Amazon is launching Prime Now in select areas of Manhattan today. All Prime members can immediately download the Prime Now app, available on iOS and Android devices, and will be notified when the service is available in their local area. Prime Now is available from 6 a.m. to midnight, seven days a week. Two-hour delivery is free and one-hour delivery is available for $7.99. A portion of Amazon's new building on 34th Street in Manhattan will serve as a hub for delivery of Prime Now orders.

Tens of millions of members around the world already enjoy Prime. In the US, membership includes unlimited Free Two-Day Shipping on more than 20 million items, instant streaming of tens of thousands of movies and TV episodes through Prime Instant Video, one million songs and hundreds of playlists through Prime Music, free unlimited photo storage through Amazon's Cloud Drive, early access to select Lightning Deals and access to over 600,000 books to borrow through the Kindle Owners' Lending Library.

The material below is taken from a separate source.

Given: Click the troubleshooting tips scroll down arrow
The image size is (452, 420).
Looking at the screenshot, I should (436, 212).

Learn more about Amazon Prime Now and download the mobile app at www.amazon.com/primenow.


----------



## Betsy the Quilter (Oct 27, 2008)

Note the iOS app mentioned in the press release doesn't seem to be available yet, but the Android app is; strangely, NOT YET AVAILABLE for Fires!  C'mon, Amazon!

The app is supposed to let you know when it becomes available in your area.



Amazon Prime Now

*Product Features*

An Amazon Prime membership is required to check out (non-Prime members can browse as a guest)
Streamlined shopping experience, add items to cart directly from search results
Track your deliveries, and watch as your courier makes their way to you

*Product Description*

You have better things to do than go to the store. Skip the trip and shop for tens of thousands of daily essentials and gift items through the Amazon Prime Now app. Choose free two-hour delivery or get one-hour delivery for just $7.99. Prime Now is available from 6 a.m. to midnight, seven days a week in select areas of Manhattan.


----------



## Ann in Arlington (Oct 27, 2008)

There was a short piece about this on the local news yesterday.

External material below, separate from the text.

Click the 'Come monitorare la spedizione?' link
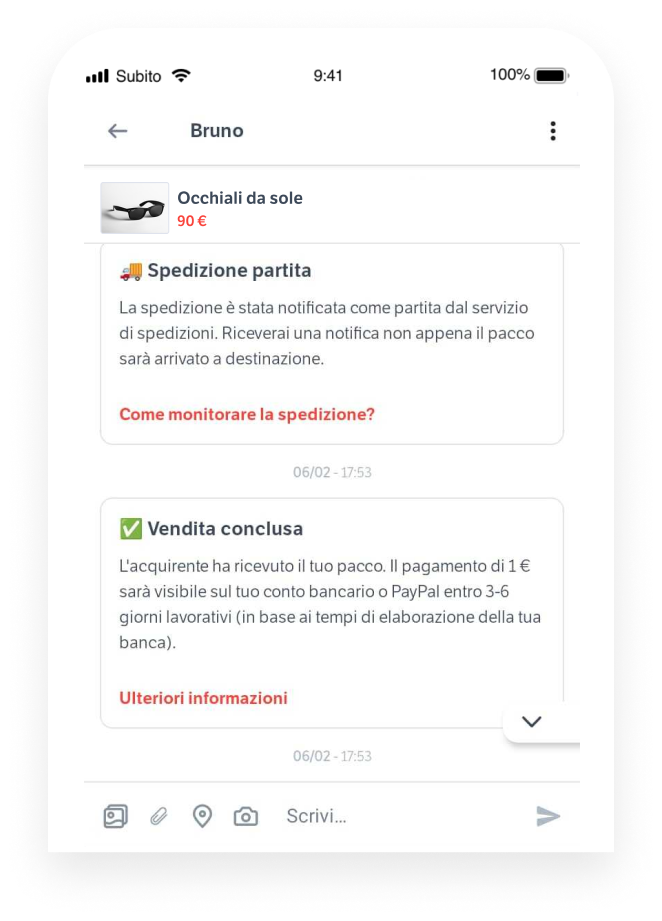Screen dimensions: 662x921 tap(247, 414)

As to the app, the response seems to be of two sorts:

5 star: woo hoo

1 star: can't get it on my device/in my area.


----------



## mlewis78 (Apr 19, 2009)

I live in Manhattan, but I don't have anything that works with the current app.  I don't have a smart phone.  I wondered if you need the app to get the 2-hr. delivery.  Nothing I need to order in 2 hours in the next few days, but it would be nice to know I could use this without the app.


----------



## ireadbooks (Jan 11, 2011)

This is fantastic. The older I get, the less I enjoy driving, especially for boring essentials like toilet paper and the likes. 

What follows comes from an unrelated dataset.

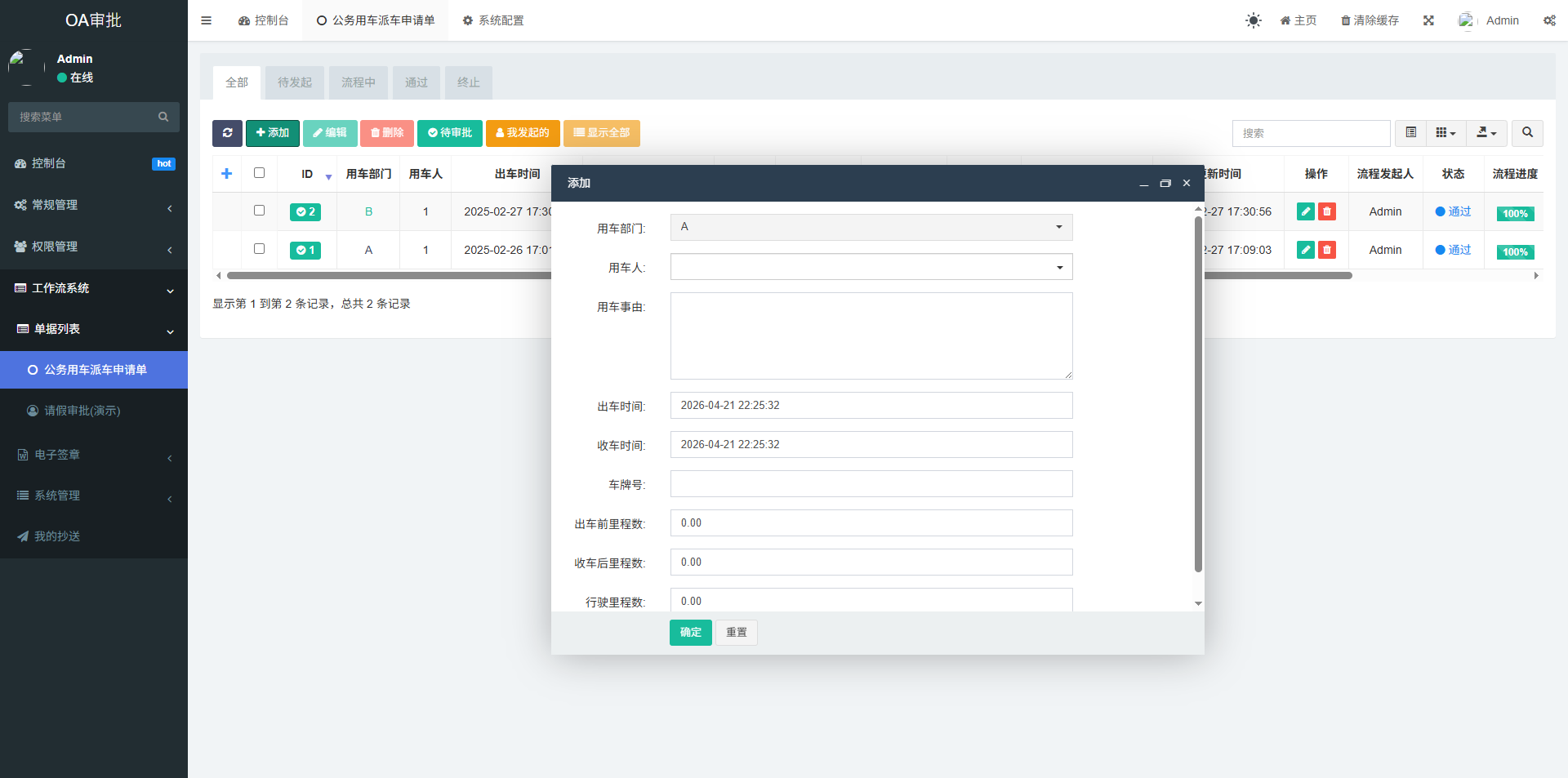
Task: Click the dialog's vertical scrollbar
Action: [x=1198, y=392]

Posting from my shiny new Nexus 7


----------



## telracs (Jul 12, 2009)

mlewis78 said:


> I live in Manhattan, but I don't have anything that works with the current app. I don't have a smart phone. I wondered if you need the app to get the 2-hr. delivery. Nothing I need to order in 2 hours in the next few days, but it would be nice to know I could use this without the app.


ditto this....


----------



## Gertie Kindle (Nov 6, 2008)

I doubt if my little town will get it, but we are only an hour (or less) away from an Amazon Brick & Mortar store. Wouldn't it have been great for last minute Christmas shopping?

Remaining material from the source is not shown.